NASCAR: In July 2022, Mayor Lori Lightfoot announced a three-year deal handing NASCAR the streets around Grant Park. Aldermen representing the wards affected by the deal were “purposefully and specifically excluded from any discussion” before the contract was signed, and only learned the terms when reporters obtained the document via FOIA. One alderman noted the city would receive less than $1 million from NASCAR for tying up downtown and Grant Park for more than a week — a fraction of what Lollapalooza pays annually for a comparable footprint.
As Ed Bachrach and I wrote in the Chicago Sun-Times, this pattern has a name. The practice of granting private parties the use of public property is called a concession. And Chicago has done a horrible job of managing those concessions:
All concessions involve a tradeoff between the public’s access to their public property and some other public interest. In Chicago, however, there is no mechanism to give weight to the public interest. The private concession almost always wins.
When the concession is conspicuous and egregious, like the parking meters and Grant Park, citizens and journalists ask all the proper questions. Why was this concession approved and others rejected? What were the alternatives? How were the terms determined? Was the public interest taken into account? What is the value of common use?
These vital questions are not publicly answered in Chicago, because they are always too late. The deal is cut in secret. And then, if City Council approval is needed, it is rammed through.
The FIFA host city agreement was on track to follow a similar pattern. No independent review. No public deliberation. Just whatever the fifth floor decides.
A better way to handle concessions
New Yorkers enjoy greater protection over their public assets than Chicagoans. That’s owed to New York City’s Franchise and Concession Review Committee, which:
Reviews and approves concession terms before they’re final.
Requires public notice, hearings, and a minimum 15-day comment period for concession deals.
Publishes annual concession plans that include every concession action planned by every city agency, so the public can see what’s coming before negotiations even begin.
Is not entirely captured by the mayor: While the commission is primarily made up of mayoral appointees, the independently elected comptroller also sits on the commission. And borough presidents get to vote on deals that affect their communities.
This structure is baked into New York’s city charter. Chicago does not have a charter, and requires a change in state law to adopt one.
Short of a charter, Chicago City Council should establish a standing concession commission with authority over these kinds of arrangements, requiring public proceedings before deals are signed.
Until then, Chicago’s protection against bad mega-deals is a mayor with good judgment.
That’s what ensured FIFA didn’t take advantage of Chicago.
But next time, private interests could slip a bad deal past the keeper.
In the news
Update on opting in: Readers of The Last Ward know why Illinois should opt in to the new federal tax credit for education donations (“How Democrats can unlock $100M+ for Chicago education without tax hikes”). But the Chicago Teachers Union has urged Gov. JB Pritzker to stay out, calling the program “a scam designed to undermine public education.”

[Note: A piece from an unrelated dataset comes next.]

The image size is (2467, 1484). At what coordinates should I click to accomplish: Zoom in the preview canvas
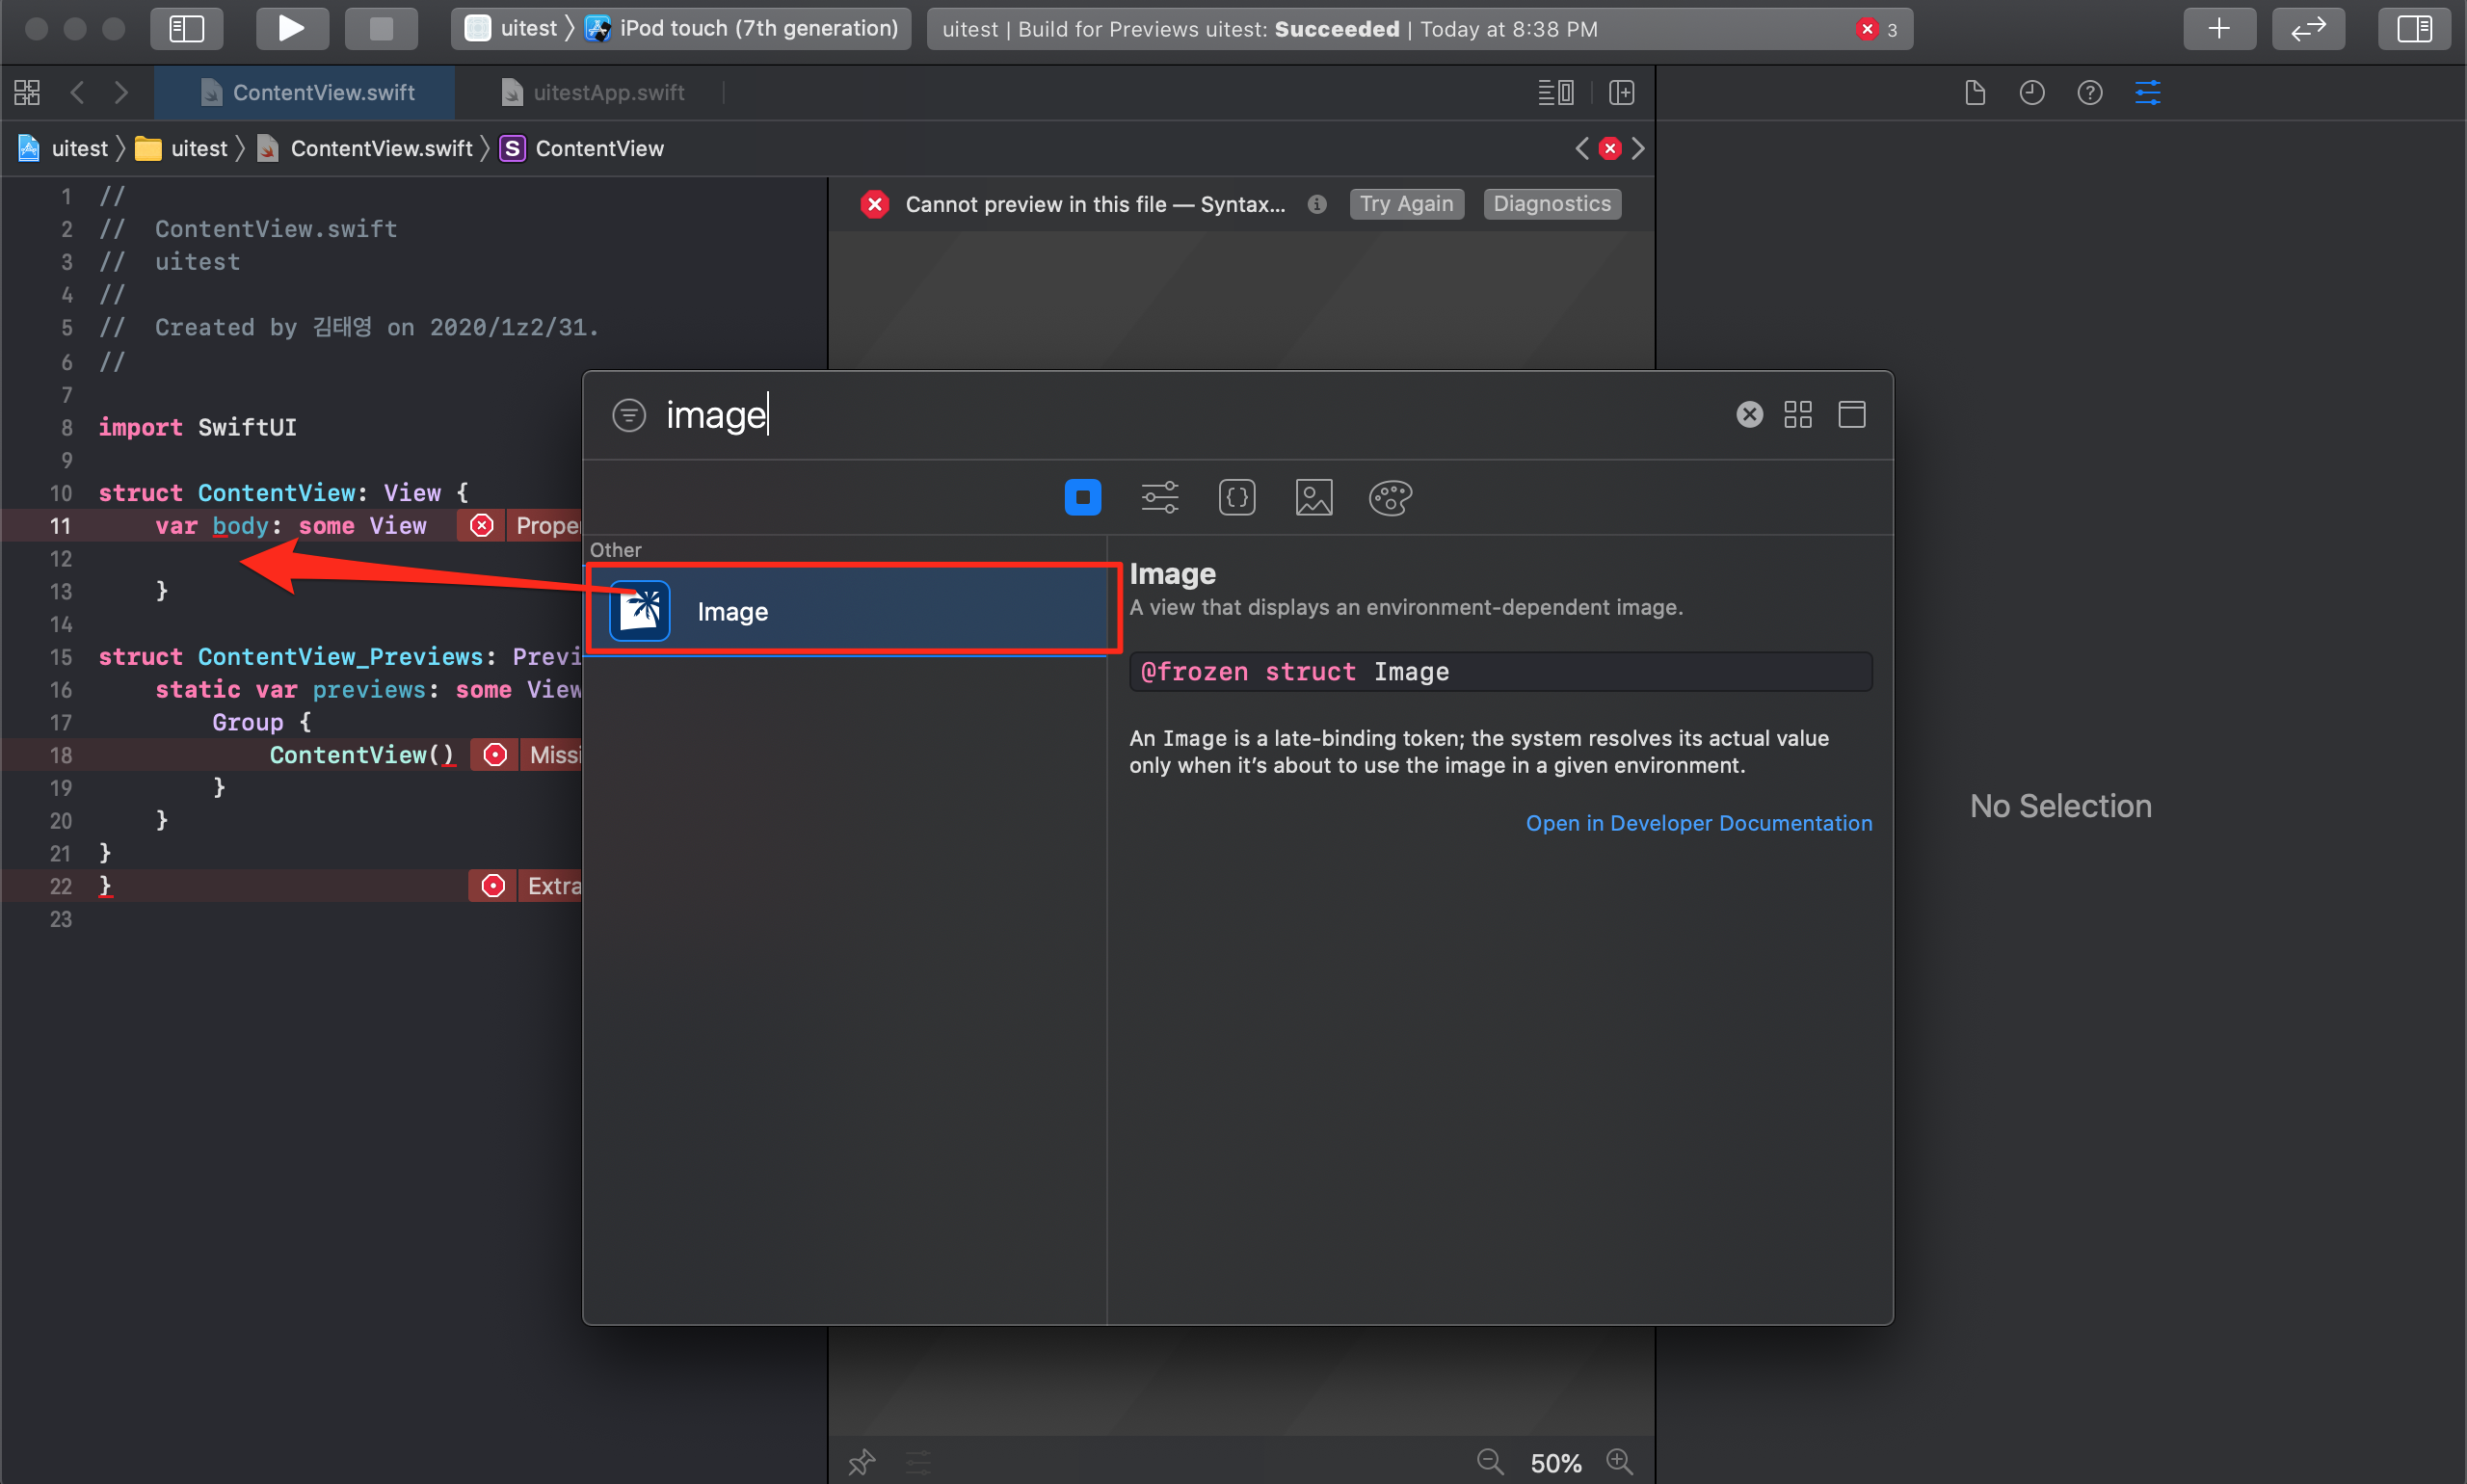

Notably, one of the most prominent voices against private school vouchers, Michigan State University Prof. Josh Cowen, just came out in support of opting in.

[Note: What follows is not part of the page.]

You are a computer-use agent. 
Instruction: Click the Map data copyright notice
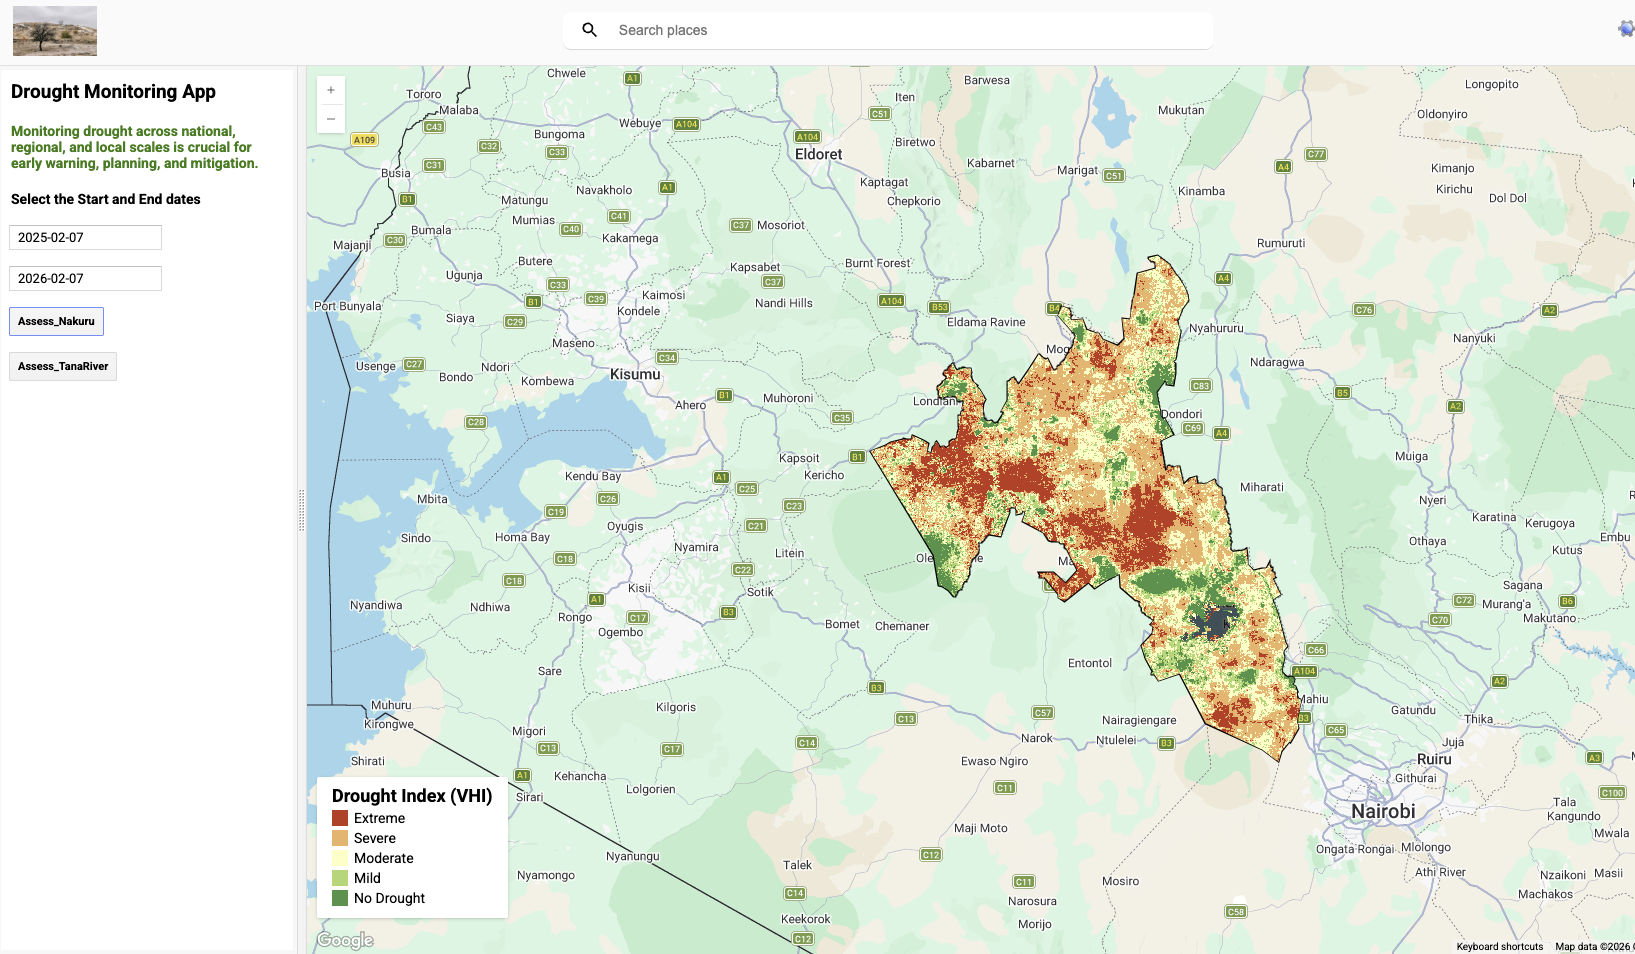[x=1590, y=946]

“I’m not willing to leave public school families and public school educators alone on the road we’re heading down by telling them there’s nothing in the federal scholarship for them,” Cowen wrote.

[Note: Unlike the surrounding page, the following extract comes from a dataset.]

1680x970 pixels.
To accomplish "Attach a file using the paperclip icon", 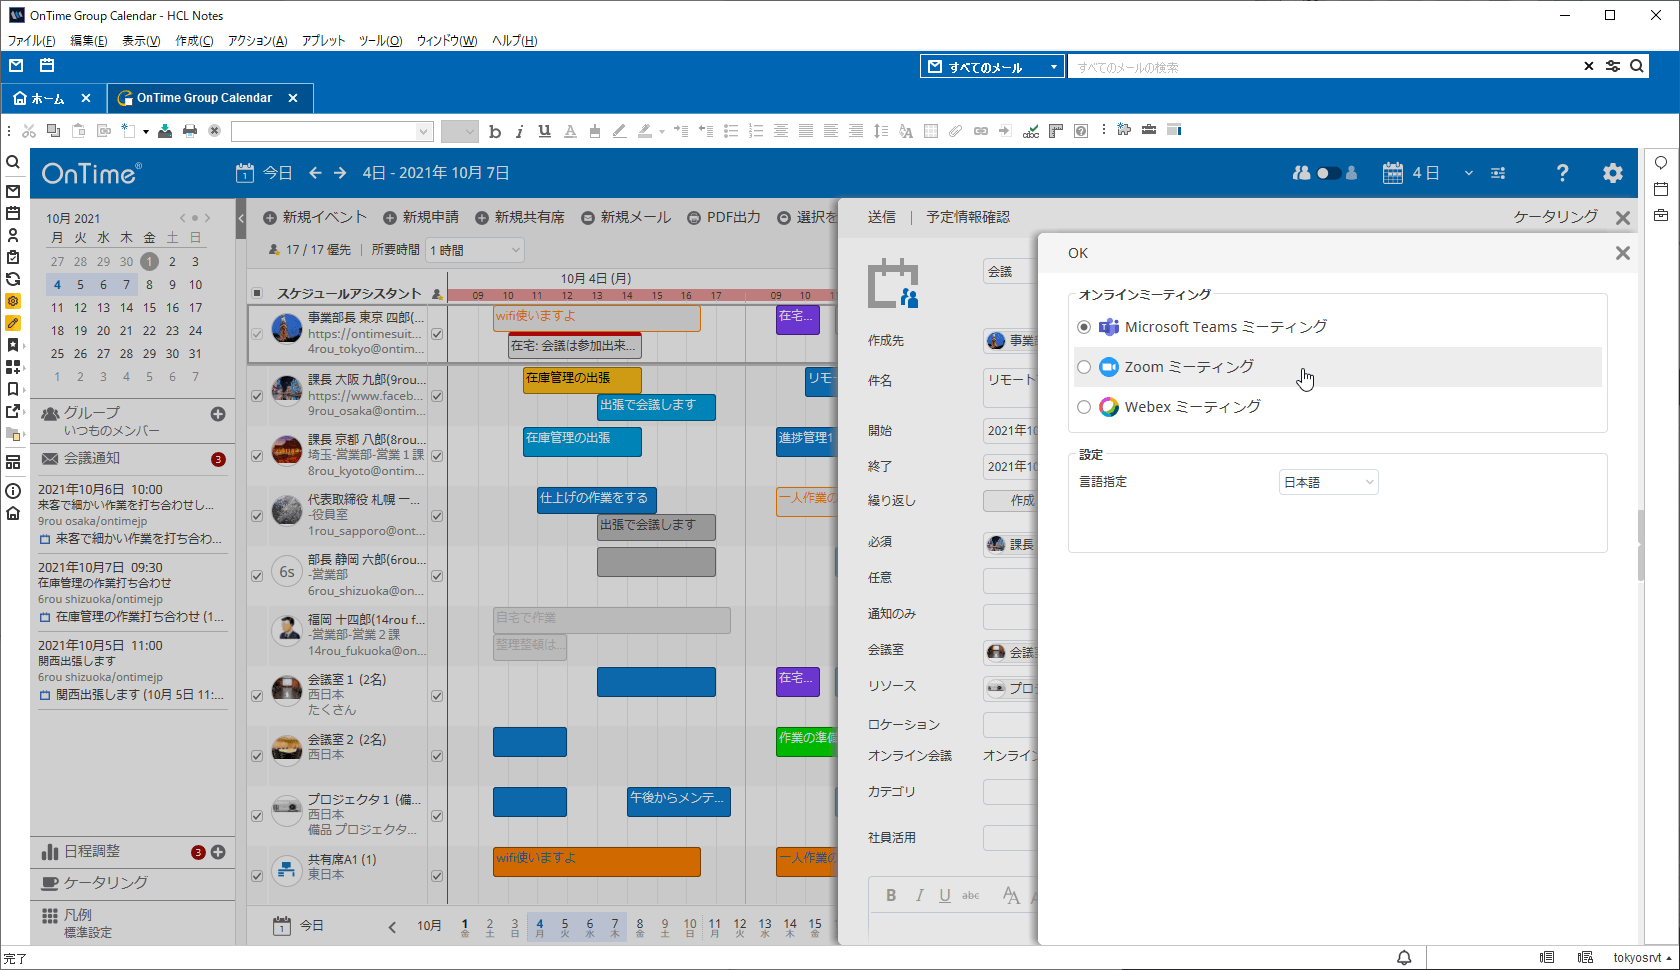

Mayoral candidate pushing common sense reforms: Chicago mayoral candidate Liam Stanton published his campaign’s “Common Sense Government Reforms” platform last week, including changing the city’s election timing and creating a city charter.
Teen takeovers: Teen takeovers may be the most prominent public safety topic in Chicago. Political consultant Sabha Abour recently interviewed two young men who have been organizing them — it’s worth your time.